I have a machine where I’m unable to start a couple of specific containers, I’m unable to list containers at all, and several internal functions of LXD are broken (snapshot expiries, automated snapshots, etc). I’m suspecting database corruption but I can’t see it:
t=2020-11-03T22:15:50+0000 lvl=eror msg="Problem loading instances list" err="Failed to fetch instances: id" t=2020-11-03T22:17:50+0000 lvl=eror msg="Failed to load containers for scheduled snapshots" err="Failed to fetch instances: id" t=2020-11-03T22:17:50+0000 lvl=eror msg="Failed to load instances for snapshot expiry" err="Failed to fetch instances: id" t=2020-11-03T22:18:50+0000 lvl=eror msg="Failed to load instances for snapshot expiry" err="Failed to fetch instances: id"

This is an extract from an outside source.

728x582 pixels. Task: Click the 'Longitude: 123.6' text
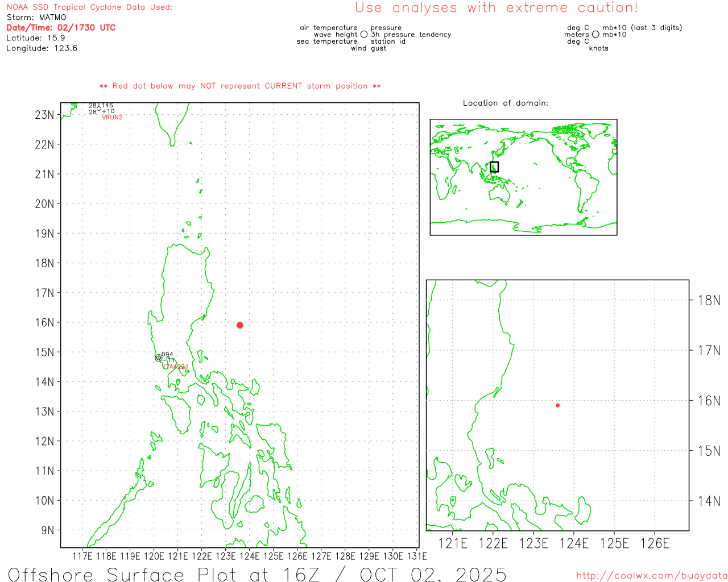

When I go to list containers with
--fast, I get
Error: name as the only response. When I go to start one of the broken containers, I get:
Error: Common start logic: Failed to get snapshots: Failed to fetch instance_snapshots: id
I get a message about using
--show-log but there’s nothing at all useful in there (output is the same as lxc info without --show-log).

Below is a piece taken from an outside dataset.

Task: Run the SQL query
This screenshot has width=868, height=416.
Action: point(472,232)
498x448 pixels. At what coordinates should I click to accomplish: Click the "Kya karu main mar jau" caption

I can dump the entire global database without issue. I can distill it down to the following query which fails when specified with one of the broken container names, but works (at least, returns an empty set) for other containers:
lxd sql global "SELECT instances_snapshots.id, projects.name AS project, instances.name AS instance, instances_snapshots.name, instances_snapshots.creation_date, instances_snapshots.stateful, coalesce(instances_snapshots.description, ''), instances_snapshots.expiry_date FROM instances_snapshots JOIN projects ON instances.project_id = projects.id JOIN instances ON instances_snapshots.instance_id = instances.id WHERE instance = 'BROKEN_CONTAINER_HERE' ORDER BY projects.id, instances.id, instances_snapshots.name" Error: Failed to execute query: id
Adding --debug to this command doesn’t do anything helpful except repeat the query back to me.